Моя тупость объяснялась просто: свой нью-йоркский месяц мы с женой провели хоть и в Америке, но не в Америке предвыборных страстей и прочей повседневности, а главным образом в её виртуальном анклаве под названием Русская Америка. И речь не о недавно сложившейся энергичной общине новых эмигрантов, а о землячестве беглецов от коммунизма прежних десятилетий и их потомках. Вспоминаю это как большую удачу.

Её могло не быть, не проживи мы весь свой нью-йоркский месяц в одной из гостевых комнат Синода Русской Православной Церкви Заграницей (РПЦЗ) на углу Парк-Авеню и 93-й улицы. Устроить это сумел для нас Володя Русак, о нём я рассказывал в прошлой передаче.

Здание Синода РПЦЗ на углу 93-й улицы и Парк-авеню
Здание Синода РПЦЗ на углу 93-й улицы и Парк-авеню

Что же до эмиграции нового призыва, у нас с ней был всего один контакт. Мы сразу решили, что знакомство с Нью-Йорком надо начать с Бродвея, доехали на метро до станции "23-я Стрит" на углу Бродвея и Пятой Авеню у знаменитого небоскрёба "Утюг" и первым, кто нам там встретился, был бодро шагавший по своим делам Саша Журбин, ныне знаменитый композитор, а ещё наш земляк, он тоже родом из Ташкента. Взаимному изумлению не было предела. Удивительно: хотя население Земли исчисляется миллиардами, на моей памяти несколько таких случаев, слышал о подобном и от других. Конечно, мы побывали у Журбиных, Саши с Ирой, в гостях, они жили на 83-й стрит близ Центрального парка. Мы не углубились в это новое сообщество лишь потому, что тогда ещё не наступила эра мобильных телефонов.

Пожилая дама в фойе Синода, отвечавшая в том числе на звонки, с запозданием на два дня сказала мне: "Ой, забыла! Вы Александр Борисович? Вот вам просили передать, я записала". Оказалось, Журбин звал нас поехать вместе к Петру Вайлю, будет интересная компания, не пожалеете. Но вчера. С Петром мы всё же познакомились – правда, только через 10 лет, в Праге.

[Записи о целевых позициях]
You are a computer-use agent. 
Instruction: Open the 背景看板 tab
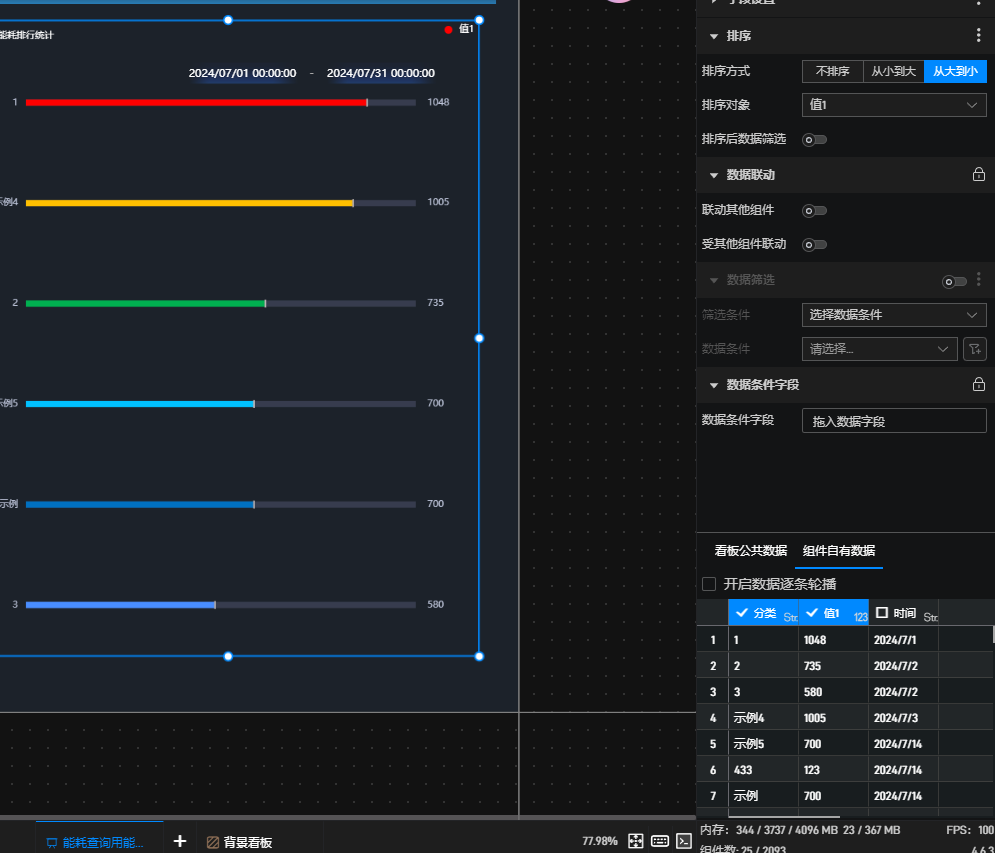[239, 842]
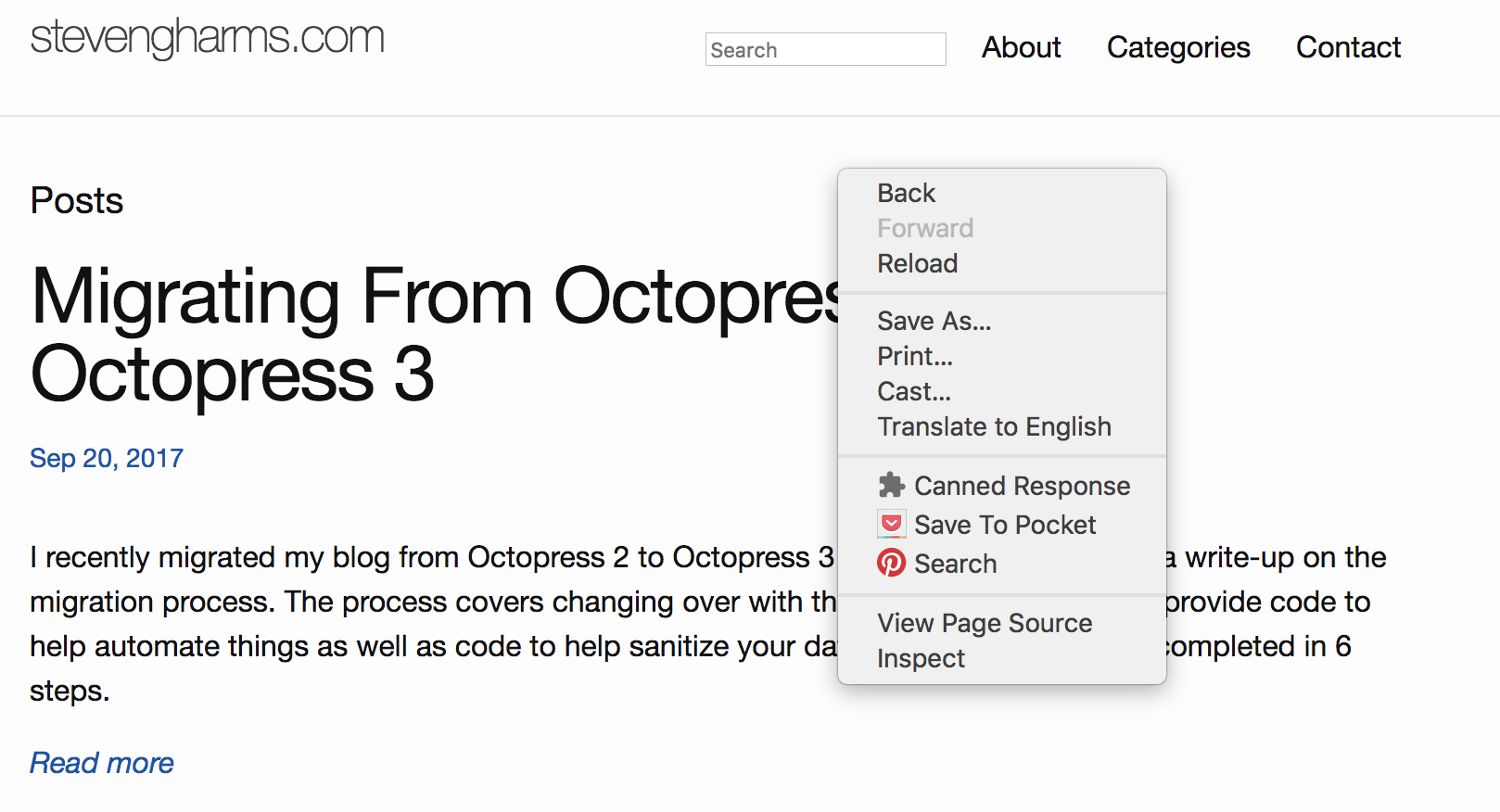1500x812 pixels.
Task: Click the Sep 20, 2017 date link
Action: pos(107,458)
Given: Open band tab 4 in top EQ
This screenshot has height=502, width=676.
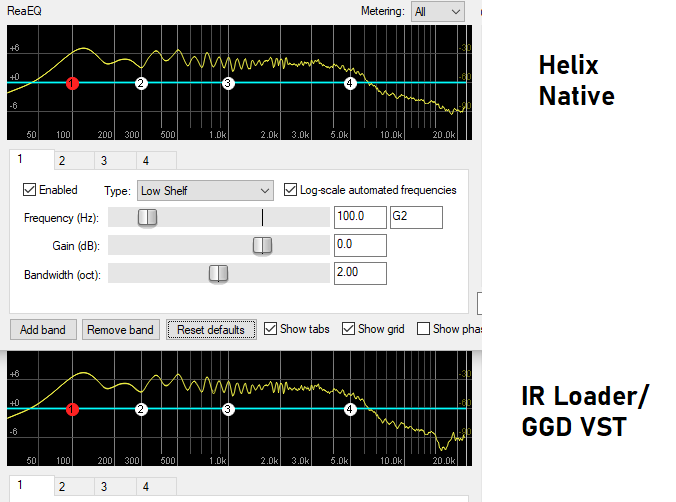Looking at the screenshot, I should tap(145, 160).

**Задание A:** Верните без изменений все строки приведённых выше записей о целевых позициях, опустив изображения.
**Задание B:** Напишите следующую часть рассказа о нью-йоркском месяце в Русской Америке, начав сразу после его последнего предложения.

**Ответ к заданию A:**
You are a computer-use agent. 
Instruction: Open the 背景看板 tab
[239, 842]
1500x812 pixels.
Task: Click the Sep 20, 2017 date link
Action: pos(107,458)
Given: Open band tab 4 in top EQ
This screenshot has height=502, width=676.
Looking at the screenshot, I should tap(145, 160).

**Ответ к заданию B:**
Общения с "настоящими" американцами у нас было совсем мало

Платить за проживание в Синоде не полагалось. Мало того, нам сразу было сказано: трижды в день просим к столу. Мы, конечно, завтракали по утрам, но не обедали. И не от застенчивости. Погружение в интереснейший город не позволяло разбивать светлое время суток надвое, его оставалось бы слишком мало. Погружение наше было сугубо туристическим: оно подчинялось печатным путеводителям и сезонным распродажам, общения с "настоящими" американцами у нас было совсем мало. И уж точно не с теми, с кем хотелось бы обсудить американские выборы. Почти всё остававшееся от музеев и прогулок время мы посвятили всё той же Русской Америке.

Данное словосочетание – не только скромная реальность, но, похоже, и невоплотившаяся мечта. Одно из самых явных проявлений этой мечты – роман Владимира Набокова "Ада". Он построен на допущении, что наши предки откочевали в XIV веке под натиском Золотой Орды через Сибирь и Берингов пролив в Новый Свет, чтобы создать там, вместе с англосаксами и французами, прекрасную Амероссию (она же Эстотия, от слова "estate" – поместье, усадьба), в то время как на месте Руси возникло отгороженное от остального мира "золотым занавесом", закрытое для посещений государство "Содружество Советующих Республик… независимый ад от Балтийского и Черного морей до Тихого океана" ("Правда, – великодушно добавляет Набоков, – некоторые имена тамошней карты, например Алтын-Таг, завораживали").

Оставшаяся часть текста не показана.